Heather Plett explains what holding space means to her, in her beautiful blog post ‘What it Really Means to Hold Space for Someone‘:
To truly support people in their own growth, transformation, grief, etc., we can’t do it by taking their power away (ie. trying to fix their problems), shaming them (ie. implying that they should know more than they do), or overwhelming them (ie. giving them more information than they’re ready for). We have to be prepared to step to the side so that they can make their own choices, offer them unconditional love and support, give gentle guidance when it’s needed, and make them feel safe even when they make mistakes.
What does holding space mean for me?
For me it is about being utterly present, without agendas, and without the need to prove anything, as someone battles through their challenges and their emotions.
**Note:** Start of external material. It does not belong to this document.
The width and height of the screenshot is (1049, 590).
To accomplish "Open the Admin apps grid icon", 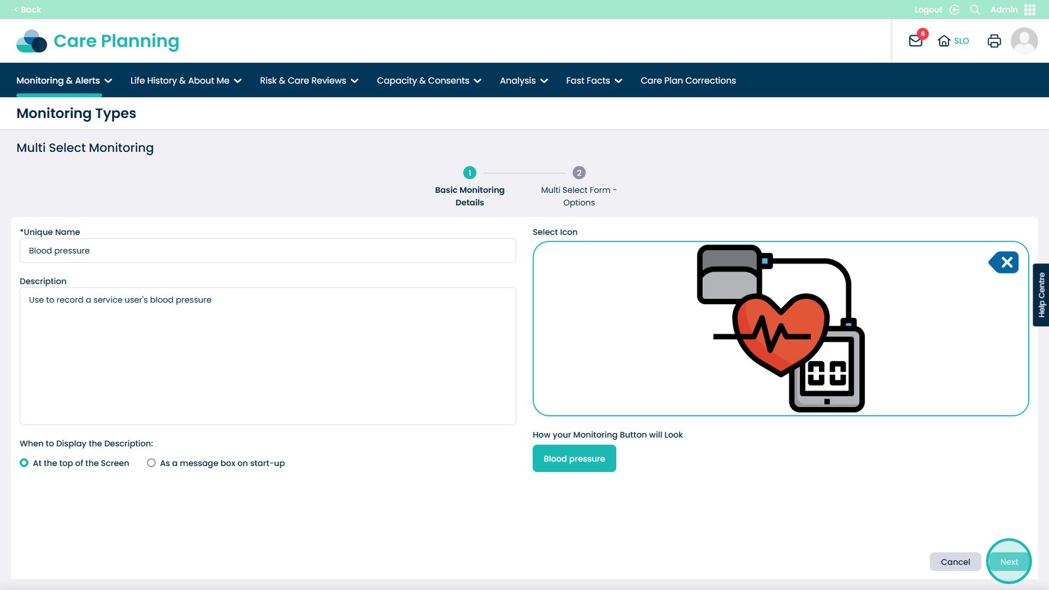I will (1030, 10).
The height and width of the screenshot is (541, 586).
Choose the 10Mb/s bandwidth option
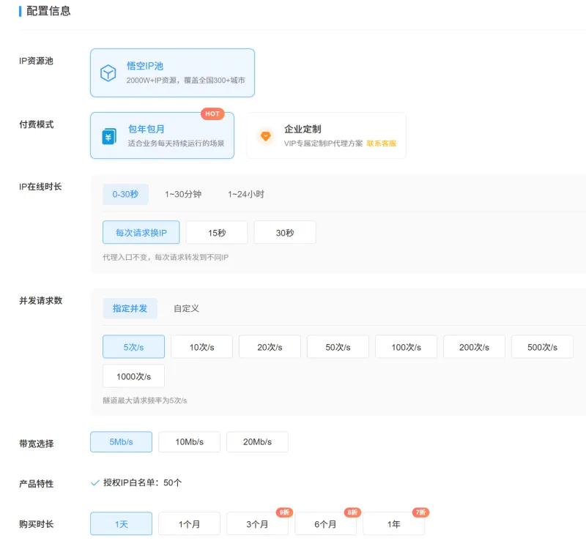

It is not about balancing pure listening with gentle support, and about not projecting how I would respond onto them. Many people refer to it as being the container, and that works for me.
In my book, The Mentor Within, I talk about helping people to quieten their monster within so they can really heard their inner wisdom and reconnect with their Mentor Within. While they will, at times, ask for someone to be their external mentor or coach, they will learn over time to trust their own deep sense of what is right for them and those around them. Or if they have learnt this before, as many people have, they will be reminded about how to listen to themselves.
Whether I am with a friend in grief, a colleague battling difficult clients, or a client who has engaged me to hold space professionally, I can feel whether I am being the container as they reach for their inner wisdom, or whether I am trying to fix their problems for them, making myself indispensable and therefore overly powerful. It is tempting to be the rescuer, but it is not usually worth the lack of traction that comes with taking this role.
Instead it is worth making magic together, creating the space for great decisions and powerful action.
Take the time to consider how you hold space for others, and perhaps even more importantly, how you hold space for yourself.